Ci si impegna per anni, lavorando duramente, rodendosi il fegato, soffrendo per gli insuccessi, logorandosi sotto lo sforzo profuso per andare avanti caparbiamente, convinti di poter fare qualcosa, di poter cambiare, o almeno scalfire il muro di ignoranza, insensibilità e superficialità che ci si para imponente davanti. Anni dedicati alla rivalutazione del rapporto uomo cane, al mettere in risalto il bisogno che l’uomo ha della relazione con l’alterità animale, ingrediente fondamentale, anzi vitale, per la nostra specie da che esiste. Impegno profondo, a più livelli, a 360 gradi; e le promesse fatte a creature che ingiustamente sono state rinchiuse, scacciate dalle case, magari solo perché ogni tanto fanno la muta; promesse che in cuor nostro non possono non essere fatte perché sono il reale carburante che ci sprona, il reale movente, il nutrimento che ci fa le spalle grosse: Ti ridarò una famiglia!
Sgretolare la convinzione che il cane sia uno strumento, un surrogato di una macchina (che mai avremo l’ingegno di costruire), che sia una creatura la cui esistenza è giustificata solo da una funzione o da un capriccio, che sia un suppellettile, un ninnolo alla moda, che sia una sorta di untore sozzo, latore di infezioni e malattie tremende per l’uomo, la convinzione che infondo sia lui il male peggiore del nostro mondo. Anni che passano, che ci invecchiano e ci fiaccano, anni nei quali i successi di cui gioire sono di gran lunga inferiori agli insuccessi, agli stravolgimenti che in un attimo riportano tutto indietro, come se nulla fosse mai stato fatto.
Permettetmi un po’ di sconforto, un lieve tentennamento, un vacillamento dopo gli eventi degli ultimi giorni. C’è da chiedersi se per tutto quanto fatto ne sia veramente valsa la pena quando basta che qualcuno, nella stanza dei bottoni, anche fosse l’ultimo arrivato, il meno preparato sull’argomento al quale non ha dedicato che qualche superficiale e sparuto pensierino, possa cancellare tutto quanto, per esempio riproponendo l’assurda idea di mettere un segno evidente ai cani cosiddetti pericolosi, per ottenere cosa poi? Che la gente si aggiri sospettosa e impaurita dai cani? Che di fronte ad un cane di media taglia, magari dal mantello nero ci si interroghi se quel cane che NON porta il segno non sia comunque pericoloso come il suo aspetto denuncia? Be’, consentitemi di dire che questo è già realtà, non ci vogliono né collari vistosi né chissà quali altri marchi si possano escogitare per creare diffidenza e paura, seppur infondata. E che dire dell’idea di Trenitalia? Cosa ci vuole di meglio perché i detrattori delle “bestie” annuiscano soddisfatti alla conferma di ciò che da sempre loro sostengono, e cioé che il cane è un animale sporco, infetto, e con lui il suo proprietario, uomo certo privo di un qualsiasi rispetto per l’igiene, sia della sua, di quella dei suoi figli e soprattutto di quella degli altri. Siamo in un paese che crede ancora che se il cane non può entrare in un locale pubblico questo dipenda da una normativa riguardante l’igiene e non al volere del gestore del locale, è un fattore culturale (anche se di culturale l’ignoranza ha ben poco) che spinge addirittura gli stessi proprietari di cani a storcere, alle volte, il naso nel vedere un cane accucciato sotto il tavolo di un ristorante, o all’idea che il cane possa tranquillamente frequentare con il suo compagno umano luoghi come i supermercati o i bar, luoghi dove cioé c’è del cibo.

= = = = = = =

*Compiti:*
A. Indica se ciascuna affermazione concorda con il brano, rispondendo sì o no e citando alla lettera le parole decisive: (i) il rapporto con l'alterità animale è un ingrediente fondamentale per la nostra specie da che esiste; (ii) negli anni di impegno i successi superano gli insuccessi; (iii) l'idea di mettere un segno evidente ai cani cosiddetti pericolosi viene definita sensata.
B. Traduci in inglese questa frase del brano: «Anni che passano, che ci invecchiano e ci fiaccano, anni nei quali i successi di cui gioire sono di gran lunga inferiori agli insuccessi, agli stravolgimenti che in un attimo riportano tutto indietro, come se nulla fosse mai stato fatto.»
C. Riporta senza modifiche il tratto del brano che va da «Sgretolare la convinzione» fino a «mai stato fatto.» compreso.
Le righe non hanno alcun rapporto con il brano.

*Dati forniti:*

= = = = = = =

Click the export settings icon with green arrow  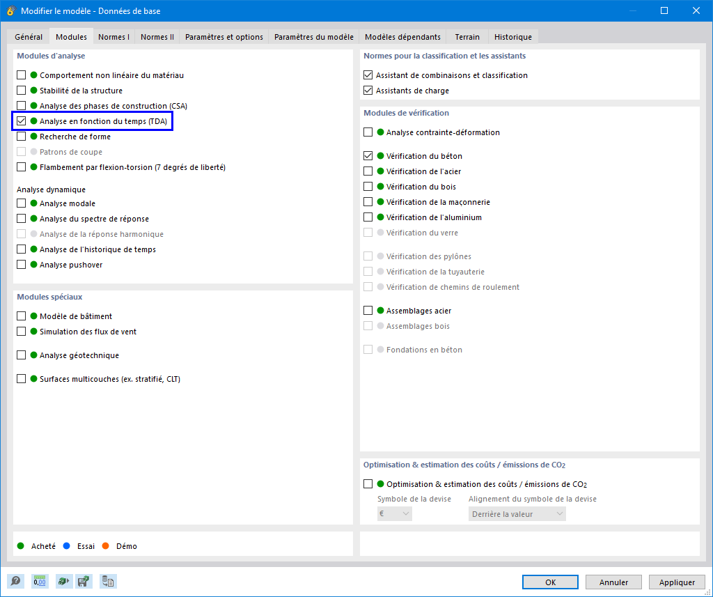click(62, 581)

= = = = = = =

*Soluzioni:*
A.
(i) Sì: «ingrediente fondamentale, anzi vitale, per la nostra specie da che esiste».
(ii) No: «i successi di cui gioire sono di gran lunga inferiori agli insuccessi».
(iii) No: «l’assurda idea di mettere un segno evidente ai cani cosiddetti pericolosi».

B. Years that go by, that age us and wear us down, years in which the successes to rejoice over are far fewer than the failures, than the upheavals that in an instant set everything back, as if nothing had ever been done.

C.
Sgretolare la convinzione che il cane sia uno strumento, un surrogato di una macchina (che mai avremo l’ingegno di costruire), che sia una creatura la cui esistenza è giustificata solo da una funzione o da un capriccio, che sia un suppellettile, un ninnolo alla moda, che sia una sorta di untore sozzo, latore di infezioni e malattie tremende per l’uomo, la convinzione che infondo sia lui il male peggiore del nostro mondo. Anni che passano, che ci invecchiano e ci fiaccano, anni nei quali i successi di cui gioire sono di gran lunga inferiori agli insuccessi, agli stravolgimenti che in un attimo riportano tutto indietro, come se nulla fosse mai stato fatto.